粮食早已熟了、枯了, 饱满或稀疏的果实被摘走,只余下或长或短,斜插在田埂上的茎秆, 在不见五指的黑暗里,阻挡行人向前的脚步。田里还有雪。还有多次下雪不化凝结的冰。青雀的鞋并不挡水,每一步都要走得小心, 既要提防脚下的坚冰, 也要避免被绊住, 栽倒在尖锐的枝杈上,直接没了性命。
而空荡的土地遮挡不住一浪又一浪寒风,吹得她难以稳住身体。风扑在不远处的丛林,刮起尖啸的声响, 仿佛有无数野兽正在窥伺新鲜的血食。
赵昱走过许多比这更长、更黑、也更危险的路。或许,这路不能说“危险”——在他活着的时候。
现在, 他只是一个鬼。只能被一个人看见, 只能被一个人听见。让江青雀磕磕绊绊的残梗和冰雪, 他仍不能触碰, 也就并不会对他有所阻碍。他还是能穿过任何世间的事物。比如关着江青雀的门窗和墙,比如厨房的锅灶,再比如,本该看守江青雀, 却睡得和死了一般的一些活物。
果真遇到野兽或人, 他很难再死一次。
江青雀就不同了。
但她还有闲心说这些话——与他探讨生死?探讨人生在世,是该为了自己, 还是为了其他?
“不是……为了别人。”他竟然也在回答。
江青雀一步又一步跟着他,双眼紧盯着他。
他不快不慢向前,既能让她跟上, 也能让她听见。
“别把我想得太高尚了。”他笑笑,“从军出征,是我自幼觉得凡事无趣,只有打仗最有兴味。灭国东夏,也是恰好国朝无主帅,只有我这皇子最合适担责。至于辞官酗酒……”

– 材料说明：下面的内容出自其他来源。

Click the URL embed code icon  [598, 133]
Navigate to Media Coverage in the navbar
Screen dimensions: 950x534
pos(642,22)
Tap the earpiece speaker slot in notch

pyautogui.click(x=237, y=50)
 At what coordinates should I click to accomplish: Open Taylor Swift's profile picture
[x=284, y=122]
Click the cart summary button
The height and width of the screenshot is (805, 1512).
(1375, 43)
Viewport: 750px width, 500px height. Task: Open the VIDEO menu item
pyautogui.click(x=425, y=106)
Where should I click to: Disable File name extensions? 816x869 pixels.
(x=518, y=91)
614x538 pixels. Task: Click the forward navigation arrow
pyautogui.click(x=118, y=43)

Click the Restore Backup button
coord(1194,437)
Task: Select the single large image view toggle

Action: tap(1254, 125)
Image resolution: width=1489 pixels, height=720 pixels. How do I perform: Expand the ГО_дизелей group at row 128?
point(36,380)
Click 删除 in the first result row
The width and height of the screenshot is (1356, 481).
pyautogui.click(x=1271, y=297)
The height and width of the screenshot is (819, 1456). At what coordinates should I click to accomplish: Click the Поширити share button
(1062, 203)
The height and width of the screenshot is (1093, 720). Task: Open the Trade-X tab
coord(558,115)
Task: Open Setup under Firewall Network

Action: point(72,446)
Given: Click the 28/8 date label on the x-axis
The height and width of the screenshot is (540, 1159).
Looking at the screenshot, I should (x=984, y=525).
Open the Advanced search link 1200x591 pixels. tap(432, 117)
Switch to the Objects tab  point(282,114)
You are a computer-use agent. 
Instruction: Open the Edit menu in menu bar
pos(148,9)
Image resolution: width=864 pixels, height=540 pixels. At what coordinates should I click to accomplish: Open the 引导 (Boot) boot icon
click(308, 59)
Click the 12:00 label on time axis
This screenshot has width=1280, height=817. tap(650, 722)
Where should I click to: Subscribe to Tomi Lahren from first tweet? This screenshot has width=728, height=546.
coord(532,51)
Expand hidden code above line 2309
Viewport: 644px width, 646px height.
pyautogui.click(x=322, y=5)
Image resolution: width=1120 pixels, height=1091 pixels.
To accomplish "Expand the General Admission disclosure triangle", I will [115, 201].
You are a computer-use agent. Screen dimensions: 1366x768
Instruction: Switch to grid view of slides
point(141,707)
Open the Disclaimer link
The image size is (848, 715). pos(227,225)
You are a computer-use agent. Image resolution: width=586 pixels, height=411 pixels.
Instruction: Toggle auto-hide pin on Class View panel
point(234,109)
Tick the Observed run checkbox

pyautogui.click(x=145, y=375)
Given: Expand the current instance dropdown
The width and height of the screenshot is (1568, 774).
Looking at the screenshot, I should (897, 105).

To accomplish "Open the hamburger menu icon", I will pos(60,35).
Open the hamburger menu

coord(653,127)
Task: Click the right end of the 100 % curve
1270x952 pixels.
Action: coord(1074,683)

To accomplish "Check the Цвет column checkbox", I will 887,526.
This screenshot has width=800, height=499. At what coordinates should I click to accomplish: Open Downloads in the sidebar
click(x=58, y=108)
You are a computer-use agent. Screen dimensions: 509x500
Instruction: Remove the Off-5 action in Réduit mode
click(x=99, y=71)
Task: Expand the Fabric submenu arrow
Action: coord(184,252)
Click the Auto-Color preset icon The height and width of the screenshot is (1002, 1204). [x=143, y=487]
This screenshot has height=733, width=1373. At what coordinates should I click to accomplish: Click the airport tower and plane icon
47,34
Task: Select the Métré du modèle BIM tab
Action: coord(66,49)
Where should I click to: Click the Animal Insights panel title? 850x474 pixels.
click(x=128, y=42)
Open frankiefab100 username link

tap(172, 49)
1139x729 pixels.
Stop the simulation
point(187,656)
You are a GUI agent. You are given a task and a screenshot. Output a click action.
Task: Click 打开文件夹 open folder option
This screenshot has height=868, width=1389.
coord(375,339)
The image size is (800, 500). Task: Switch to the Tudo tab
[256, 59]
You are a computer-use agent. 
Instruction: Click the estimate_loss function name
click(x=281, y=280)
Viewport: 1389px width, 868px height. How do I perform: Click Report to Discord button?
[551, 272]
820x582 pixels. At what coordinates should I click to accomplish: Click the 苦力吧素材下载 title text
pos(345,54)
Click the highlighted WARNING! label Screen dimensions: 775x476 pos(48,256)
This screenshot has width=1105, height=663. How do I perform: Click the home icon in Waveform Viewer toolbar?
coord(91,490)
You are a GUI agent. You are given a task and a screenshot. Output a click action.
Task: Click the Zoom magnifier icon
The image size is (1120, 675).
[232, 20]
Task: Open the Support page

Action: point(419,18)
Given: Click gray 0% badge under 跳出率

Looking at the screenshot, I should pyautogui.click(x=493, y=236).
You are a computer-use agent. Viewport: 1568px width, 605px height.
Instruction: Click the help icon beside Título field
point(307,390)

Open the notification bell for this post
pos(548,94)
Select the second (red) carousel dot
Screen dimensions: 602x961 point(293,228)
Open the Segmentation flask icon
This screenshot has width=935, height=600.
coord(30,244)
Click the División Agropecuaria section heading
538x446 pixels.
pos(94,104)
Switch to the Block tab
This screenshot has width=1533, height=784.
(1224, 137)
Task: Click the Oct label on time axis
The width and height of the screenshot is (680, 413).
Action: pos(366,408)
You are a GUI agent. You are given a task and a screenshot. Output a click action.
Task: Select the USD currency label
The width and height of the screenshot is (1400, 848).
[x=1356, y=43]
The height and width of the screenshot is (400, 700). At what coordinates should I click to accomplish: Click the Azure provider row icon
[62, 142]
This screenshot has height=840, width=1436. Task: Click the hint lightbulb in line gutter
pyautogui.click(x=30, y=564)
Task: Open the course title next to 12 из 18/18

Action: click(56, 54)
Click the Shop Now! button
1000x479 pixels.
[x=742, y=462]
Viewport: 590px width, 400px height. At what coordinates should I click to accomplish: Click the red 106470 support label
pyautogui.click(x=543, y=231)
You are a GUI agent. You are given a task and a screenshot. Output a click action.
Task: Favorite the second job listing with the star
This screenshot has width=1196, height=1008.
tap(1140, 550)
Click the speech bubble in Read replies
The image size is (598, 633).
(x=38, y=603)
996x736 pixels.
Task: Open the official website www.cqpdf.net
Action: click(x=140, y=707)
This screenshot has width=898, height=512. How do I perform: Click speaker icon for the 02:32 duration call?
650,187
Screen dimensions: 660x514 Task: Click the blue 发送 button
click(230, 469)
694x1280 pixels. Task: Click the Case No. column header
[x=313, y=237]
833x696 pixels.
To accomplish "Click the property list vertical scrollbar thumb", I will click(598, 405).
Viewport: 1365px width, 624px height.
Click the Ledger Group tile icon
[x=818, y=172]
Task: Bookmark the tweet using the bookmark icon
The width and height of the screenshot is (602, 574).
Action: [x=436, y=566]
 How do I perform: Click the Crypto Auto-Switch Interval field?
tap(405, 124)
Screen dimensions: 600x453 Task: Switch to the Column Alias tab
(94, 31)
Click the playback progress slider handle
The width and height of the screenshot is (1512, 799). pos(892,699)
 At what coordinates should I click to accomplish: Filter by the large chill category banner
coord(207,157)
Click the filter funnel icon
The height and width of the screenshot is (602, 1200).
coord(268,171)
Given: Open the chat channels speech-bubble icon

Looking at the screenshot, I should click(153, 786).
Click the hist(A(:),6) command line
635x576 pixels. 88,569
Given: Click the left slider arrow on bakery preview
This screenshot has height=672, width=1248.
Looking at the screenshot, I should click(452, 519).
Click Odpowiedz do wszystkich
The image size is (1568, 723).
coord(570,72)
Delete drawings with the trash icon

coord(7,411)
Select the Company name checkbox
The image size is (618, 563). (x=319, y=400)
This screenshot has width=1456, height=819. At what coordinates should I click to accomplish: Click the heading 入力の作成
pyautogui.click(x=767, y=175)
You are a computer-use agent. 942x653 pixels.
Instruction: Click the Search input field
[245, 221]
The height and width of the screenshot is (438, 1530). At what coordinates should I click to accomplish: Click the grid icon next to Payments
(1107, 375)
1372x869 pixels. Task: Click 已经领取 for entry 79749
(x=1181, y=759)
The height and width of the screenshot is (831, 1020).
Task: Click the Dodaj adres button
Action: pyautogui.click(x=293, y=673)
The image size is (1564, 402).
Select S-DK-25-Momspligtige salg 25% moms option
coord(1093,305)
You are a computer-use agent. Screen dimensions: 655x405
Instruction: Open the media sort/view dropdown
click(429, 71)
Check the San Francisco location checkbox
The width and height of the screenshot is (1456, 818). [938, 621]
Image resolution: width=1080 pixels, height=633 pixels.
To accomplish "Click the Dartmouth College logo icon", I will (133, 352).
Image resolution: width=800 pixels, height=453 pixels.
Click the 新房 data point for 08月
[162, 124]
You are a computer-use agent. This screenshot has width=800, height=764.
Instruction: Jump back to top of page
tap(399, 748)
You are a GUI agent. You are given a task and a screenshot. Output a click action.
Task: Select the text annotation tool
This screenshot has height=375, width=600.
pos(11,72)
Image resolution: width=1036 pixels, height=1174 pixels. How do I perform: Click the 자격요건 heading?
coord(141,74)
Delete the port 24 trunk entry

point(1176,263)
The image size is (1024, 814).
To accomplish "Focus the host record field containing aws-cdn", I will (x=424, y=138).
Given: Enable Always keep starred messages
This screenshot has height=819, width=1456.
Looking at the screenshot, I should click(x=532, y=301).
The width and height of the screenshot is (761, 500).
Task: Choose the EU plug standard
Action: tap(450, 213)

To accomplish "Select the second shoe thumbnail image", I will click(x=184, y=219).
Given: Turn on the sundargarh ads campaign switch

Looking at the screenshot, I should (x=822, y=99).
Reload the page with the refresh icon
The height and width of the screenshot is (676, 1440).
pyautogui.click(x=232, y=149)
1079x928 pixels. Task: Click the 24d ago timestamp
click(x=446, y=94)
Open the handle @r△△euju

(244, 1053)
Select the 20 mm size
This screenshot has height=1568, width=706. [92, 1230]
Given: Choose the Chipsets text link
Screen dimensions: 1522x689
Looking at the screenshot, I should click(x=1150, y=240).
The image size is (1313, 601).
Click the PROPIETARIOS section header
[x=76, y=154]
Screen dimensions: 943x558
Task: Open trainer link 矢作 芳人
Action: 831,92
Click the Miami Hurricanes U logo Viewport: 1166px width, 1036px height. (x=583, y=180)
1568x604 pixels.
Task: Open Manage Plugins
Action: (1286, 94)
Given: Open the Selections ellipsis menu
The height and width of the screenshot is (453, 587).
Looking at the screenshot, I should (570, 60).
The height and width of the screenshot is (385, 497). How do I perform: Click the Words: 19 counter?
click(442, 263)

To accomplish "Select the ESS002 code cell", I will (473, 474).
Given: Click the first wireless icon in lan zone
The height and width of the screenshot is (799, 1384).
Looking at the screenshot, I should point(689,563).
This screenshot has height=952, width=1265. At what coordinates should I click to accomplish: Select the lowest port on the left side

沉默了片刻,他回头,看那张五官仍与颂宁相似,但神情目光,更已大不相同的面孔。
“那也不能说,是为了她。”
他慢下去,荡在江青雀身前不到三尺,告诉她:
“是因为我自己。”
“因为我自己,没能护住她。”
应是太久没与人说话了。
游荡在世间八年,他只能旁观一切。人世有再多让他愤懑的事,他也只能看着,听着,忍耐,接受。
直到江青雀,听见了他。
“是吗……”江青雀回应他。
她跟着他,望着他,向前走着,似是在想,过了有一刻,才慢吞吞说:“可觉得凡事无趣——或是说——自命不凡的人那么多,追求刺激兴味的人也那么多,他们或赌、或吃酒、或跑马、或养女人,谁也不敢真以性命拼杀。殿下是皇子,是贵妃之子,要享乐一世,什么办不到?也不必非把自己送上战场。君子论迹不论心。不论殿下是为了什么,你率兵灭国了东夏,给二十万将士报了仇,还了辽东百姓和平,就是大周的英雄。”
赵昱听着,越飘越向前。
“还有,姜侧妃……”她说,“是宋——宋檀的妹妹杀人,并非殿下的过错。何况殿下——”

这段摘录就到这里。